« Les restes suprêmes », de David Rugamba, un « work in progress », inabouti, forcément inabouti

— Par Roland Sabra —
« Quand les hommes sont morts, ils entrent dans l’histoire. Quand les statues sont mortes, elles entrent dans l’art. Cette botanique de la mort, c’est ce que nous appelons la culture. »

Chris Marker & Alain Resnais – Les statues meurent aussi

« Work in progress », l’expression est souvent revenue dans les propos de Dorcy Rugamba lors de ses échanges avec le public jeudi 11 novembre 2021 dans la salle Aimé Césaire de Tropiques- Atrium. On le croit volontiers tant c’est une évidence. Le chemin est encore bien long pour tenter d’égaler l’admirable prestation de « Bloody Nigers » que le metteur en-scène d’origine rwandaise nous a offerte en cadeau en 2009 et en 2013 à Fort-de-France.

Le thème est d’actualité au-delà de la destruction des 20 000 pièces de collection par le feu dans l’incendie du musée privé de Gunju quelques jours avant la restitution par la France de 26 œuvres au Bénin, dans le cadre d’une cérémonie hautement symbolique et institutionnelle, en présence des présidents Emmanuel Macron et Patrice Talon.

« Un homme ( Dorcy Rugamba) s’introduit dans un musée européen pour s’adresser aux visiteurs, le public en l’occurrence, et aux masques funéraires exposés, qu’une très belle scénographie propose au regard.». Tel est le synopsis résumé par l’auteur.

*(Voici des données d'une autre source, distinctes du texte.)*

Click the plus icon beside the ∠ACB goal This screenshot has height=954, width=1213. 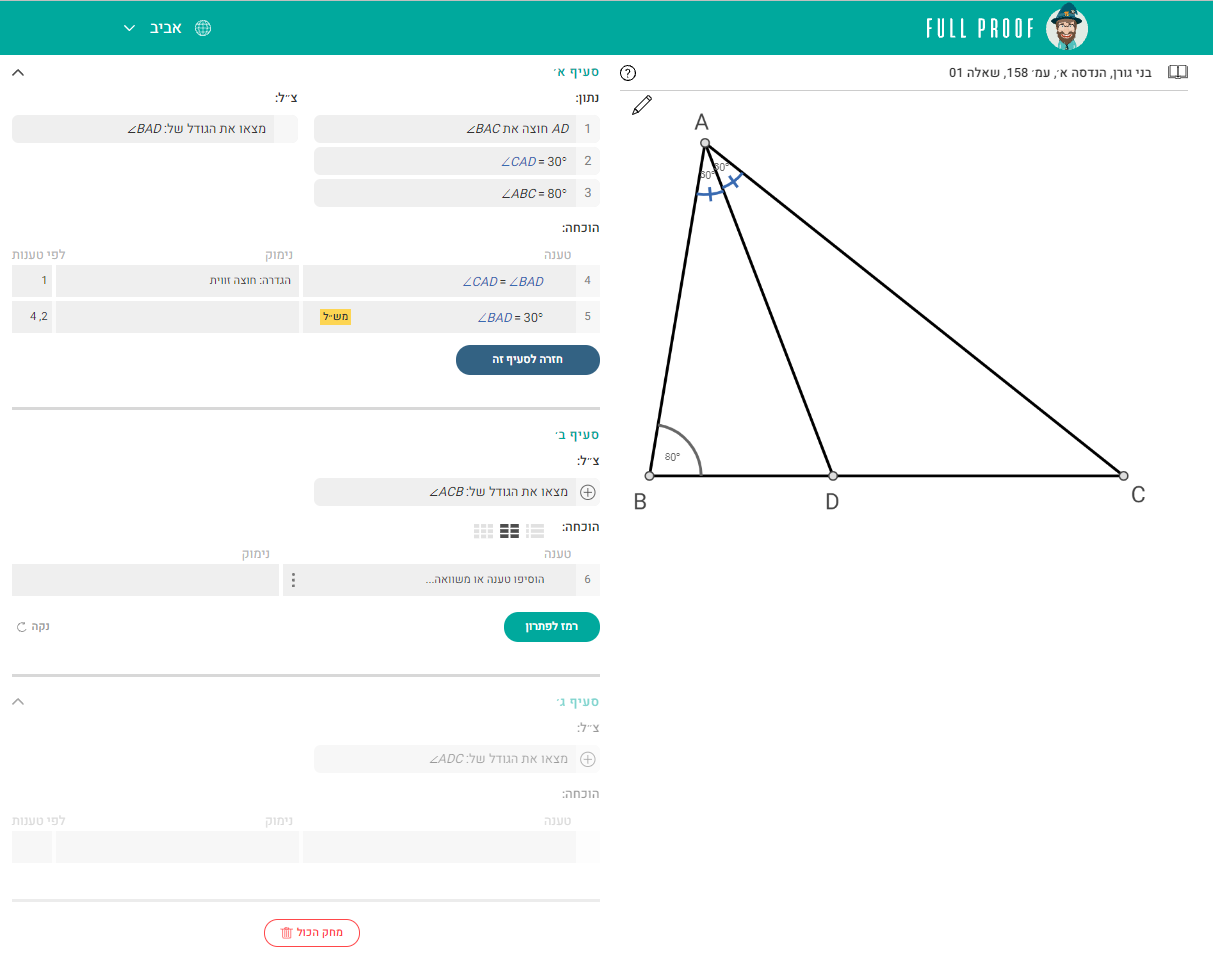tap(588, 492)
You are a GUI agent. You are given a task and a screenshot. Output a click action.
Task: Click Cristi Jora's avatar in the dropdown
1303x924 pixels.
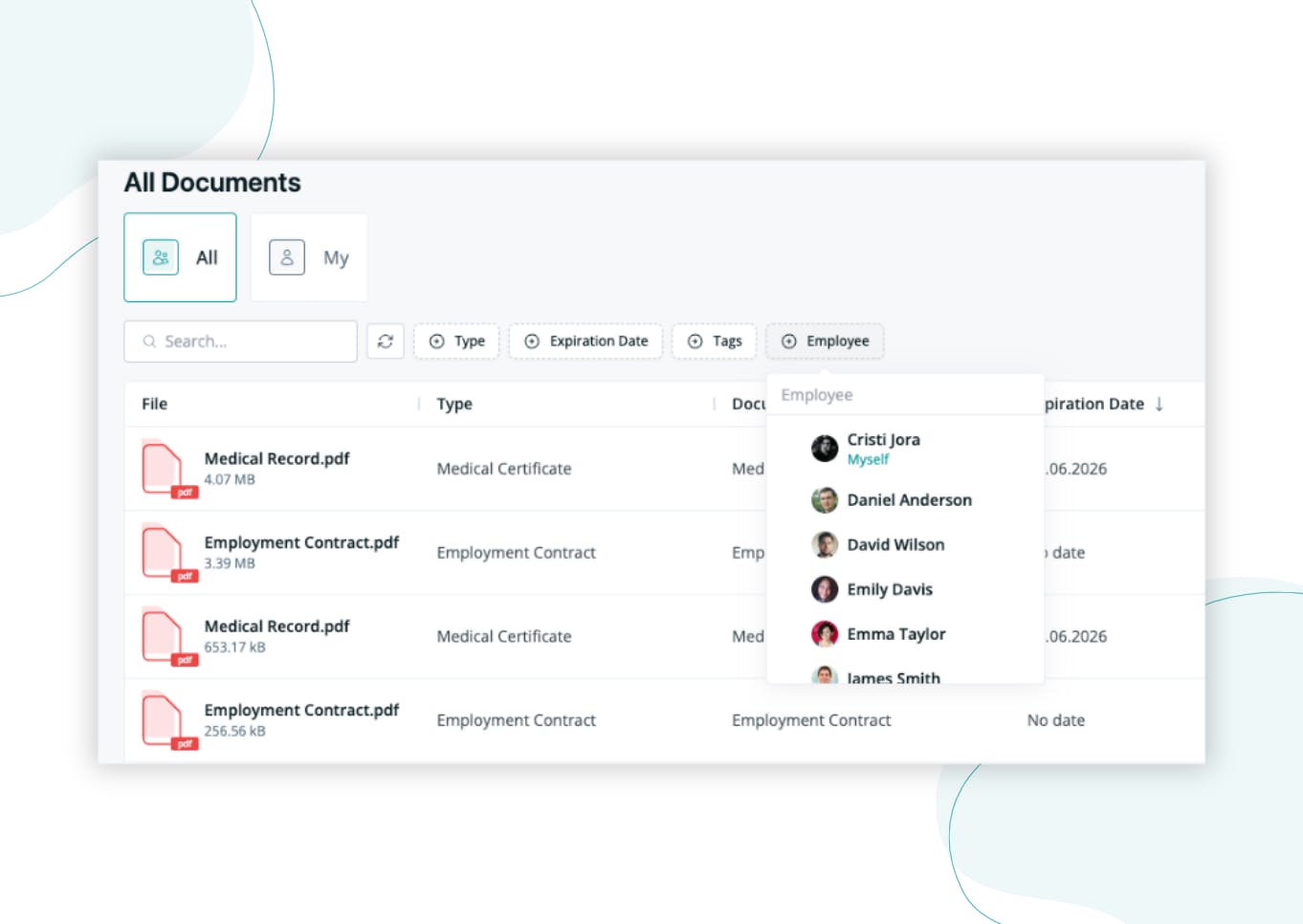825,448
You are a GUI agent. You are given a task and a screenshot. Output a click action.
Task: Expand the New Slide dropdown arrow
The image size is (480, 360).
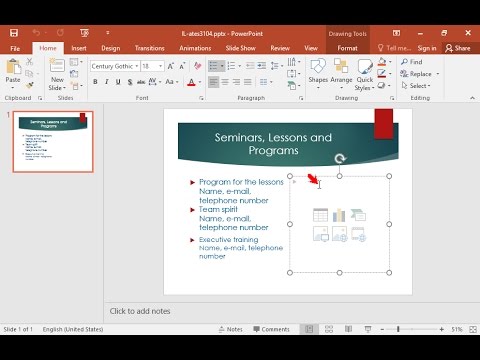coord(57,88)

Entre soliloque et discours adressé le visiteur essaie de dire le pourquoi de ses visites sans cesse renouvelées, comme un écho aux interrogations de la voix off, sans doute celle de Jean Négroni, du film de Marker et Resnais : « L’art nègre, nous le regardons comme s’il trouvait sa raison d’être dans le plaisir qu’il nous donne. Les intentions du nègre qui le créée, les émotions du nègre qui le regarde tout cela nous échappe. Parce qu’elles sont écrites dans le bois nous prenons leurs pensées pour des statues et nous trouvons du pittoresque là où un membre de la communauté noire voie le visage d’une culture. » Les interrogations du visiteur s’interrompent quand, par magie, par un de ces nombreux miracles du théâtre, l’un des masques s’incarne, prend forme humaine (Nathalie Vairac) et entre en débat avec lui.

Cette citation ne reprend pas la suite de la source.